China puts activist on trial, in 4th case in 4 days

Fan Lili, wife of detained activist Gou Hongguo, meeting with foreign diplomats in Beijing on July 4. PHOTO: AFP

BEIJING (AFP) - A Chinese human rights activist was put on trial Friday (Aug 5) on subversion charges, a court said - the fourth such case this week as authorities crack down on dissent.

Christian activist Gou Hongguo had gone abroad to be trained in "subverting state power", the Second Intermediate People's Court in the northern city of Tianjin said on a verified social media account.

He also sought to turn public opinion against the government and attempted to overthrow the socialist system, among a litany of other offences, it said.

Gou, who had protested against forced evictions, was one of more than 200 activists and lawyers detained for their involvement in cases considered sensitive by China's ruling Communist party in the so-called "709 crackdown" - named for its main date in July 2015.

Gou's trial was the fourth at the Tianjin court this week, and followed that of high-profile rights lawyer Zhou Shifeng, whose Fengrui law firm - known for taking on cases of dissident scholars, victims of sexual abuse and members of banned religious groups - has been at the centre of the 709 crackdown.

Zhou was on Thursday given seven years in prison for subversion.

Activist Zhai Yanmin was on Tuesday handed a three-year suspended sentence for crimes that included waving banners and shouting slogans, while Hu Shigen, a Christian campaigner who was a member of the same underground church as Guo, was jailed for seven and a half years on Wednesday.

Campaign groups have condemned the trials, and US State Department spokesman Mark Turner said the charges were "vague and apparently politically motivated".

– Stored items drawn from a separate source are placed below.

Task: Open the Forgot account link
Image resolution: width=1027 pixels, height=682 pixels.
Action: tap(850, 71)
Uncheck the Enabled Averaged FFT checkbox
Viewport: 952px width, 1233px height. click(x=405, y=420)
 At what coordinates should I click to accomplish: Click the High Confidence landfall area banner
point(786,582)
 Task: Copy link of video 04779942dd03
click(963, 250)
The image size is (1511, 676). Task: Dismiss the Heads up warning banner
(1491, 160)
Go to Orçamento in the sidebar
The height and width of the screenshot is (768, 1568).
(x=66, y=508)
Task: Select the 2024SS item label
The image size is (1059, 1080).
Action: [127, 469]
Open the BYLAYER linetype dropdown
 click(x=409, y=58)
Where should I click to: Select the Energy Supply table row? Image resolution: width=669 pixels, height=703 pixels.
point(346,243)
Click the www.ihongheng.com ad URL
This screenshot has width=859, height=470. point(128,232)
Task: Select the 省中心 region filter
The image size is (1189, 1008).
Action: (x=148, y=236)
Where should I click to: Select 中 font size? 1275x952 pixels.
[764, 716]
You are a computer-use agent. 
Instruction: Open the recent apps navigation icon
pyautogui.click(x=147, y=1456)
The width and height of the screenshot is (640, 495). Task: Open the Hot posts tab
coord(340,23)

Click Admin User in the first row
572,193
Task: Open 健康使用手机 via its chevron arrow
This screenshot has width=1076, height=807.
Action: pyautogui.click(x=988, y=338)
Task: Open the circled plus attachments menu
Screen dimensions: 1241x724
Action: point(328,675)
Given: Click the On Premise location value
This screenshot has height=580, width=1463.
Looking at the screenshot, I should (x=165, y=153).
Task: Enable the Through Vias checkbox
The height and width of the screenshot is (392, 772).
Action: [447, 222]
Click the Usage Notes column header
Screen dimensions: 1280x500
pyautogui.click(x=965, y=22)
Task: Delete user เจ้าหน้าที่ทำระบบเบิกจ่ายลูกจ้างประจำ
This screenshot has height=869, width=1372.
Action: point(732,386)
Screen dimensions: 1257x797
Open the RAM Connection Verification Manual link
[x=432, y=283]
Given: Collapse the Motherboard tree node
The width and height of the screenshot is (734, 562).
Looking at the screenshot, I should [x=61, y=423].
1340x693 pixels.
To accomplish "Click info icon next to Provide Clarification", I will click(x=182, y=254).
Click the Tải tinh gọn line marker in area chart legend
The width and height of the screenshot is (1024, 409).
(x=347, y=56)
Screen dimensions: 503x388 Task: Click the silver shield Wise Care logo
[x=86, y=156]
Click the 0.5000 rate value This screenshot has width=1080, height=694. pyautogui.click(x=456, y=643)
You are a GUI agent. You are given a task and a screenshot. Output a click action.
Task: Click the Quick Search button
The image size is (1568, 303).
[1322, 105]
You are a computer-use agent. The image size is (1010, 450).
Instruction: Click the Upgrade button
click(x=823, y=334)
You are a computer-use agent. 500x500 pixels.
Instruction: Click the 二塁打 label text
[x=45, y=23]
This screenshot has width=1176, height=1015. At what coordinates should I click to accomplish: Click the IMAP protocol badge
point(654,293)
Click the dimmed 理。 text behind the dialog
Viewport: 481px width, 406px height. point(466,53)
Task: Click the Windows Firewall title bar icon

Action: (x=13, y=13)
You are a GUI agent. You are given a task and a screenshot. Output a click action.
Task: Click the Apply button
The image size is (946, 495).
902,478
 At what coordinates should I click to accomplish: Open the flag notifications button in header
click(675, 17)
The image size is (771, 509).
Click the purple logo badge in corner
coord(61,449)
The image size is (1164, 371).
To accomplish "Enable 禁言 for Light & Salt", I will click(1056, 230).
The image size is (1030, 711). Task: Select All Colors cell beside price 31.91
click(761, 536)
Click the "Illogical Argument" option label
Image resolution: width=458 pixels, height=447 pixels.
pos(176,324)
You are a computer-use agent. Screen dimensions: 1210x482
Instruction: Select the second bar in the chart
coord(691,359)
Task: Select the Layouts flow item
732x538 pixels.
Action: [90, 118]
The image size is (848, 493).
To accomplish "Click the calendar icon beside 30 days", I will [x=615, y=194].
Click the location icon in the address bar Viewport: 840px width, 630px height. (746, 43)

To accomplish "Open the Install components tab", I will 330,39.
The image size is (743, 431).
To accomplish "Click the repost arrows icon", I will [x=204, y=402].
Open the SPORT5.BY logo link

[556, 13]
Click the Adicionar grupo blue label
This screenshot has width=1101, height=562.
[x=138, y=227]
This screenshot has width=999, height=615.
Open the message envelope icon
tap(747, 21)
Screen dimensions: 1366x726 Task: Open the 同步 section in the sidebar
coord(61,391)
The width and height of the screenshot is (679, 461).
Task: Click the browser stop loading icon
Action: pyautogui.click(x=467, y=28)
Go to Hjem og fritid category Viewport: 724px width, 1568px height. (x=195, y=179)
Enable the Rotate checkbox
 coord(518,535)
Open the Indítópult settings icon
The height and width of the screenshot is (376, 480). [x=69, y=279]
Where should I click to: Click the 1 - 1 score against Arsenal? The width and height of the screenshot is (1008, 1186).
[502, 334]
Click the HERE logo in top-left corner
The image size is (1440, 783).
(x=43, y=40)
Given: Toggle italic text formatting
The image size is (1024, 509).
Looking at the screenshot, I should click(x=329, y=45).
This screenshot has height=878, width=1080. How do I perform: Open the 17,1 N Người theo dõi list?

"It's troubling that Chinese authorities denied these defendants access to their chosen counsel and family members as well," he said.

"We urge China to release all the lawyers and activists who were detained on July 9th, 2015, and remove restrictions on their freedom of movement and professional activities." Authorities insist the Tianjin trials are open, with the court stating that about 40 people including politicians, legal scholars, and "civilian representatives from all walks of life", as well as mainland and foreign media outlets, were present at Gou's proceedings.

But family members of those detained, particularly their wives, complain of being constantly surveilled and forcibly being kept away from the court or barred from seeking further information.

Gou's wife Fan Lili went to the courthouse earlier this week, falling to the ground outside the building weeping, saying she had not been informed of her husband's trial date and had not been allowed in.

Watched by scores of police and plainclothes officers, she reportedly pleaded for him to come home and meet his 16-month-old son for the first time.

AFP was not given access to the court Friday, and only court-appointed defence lawyers were present.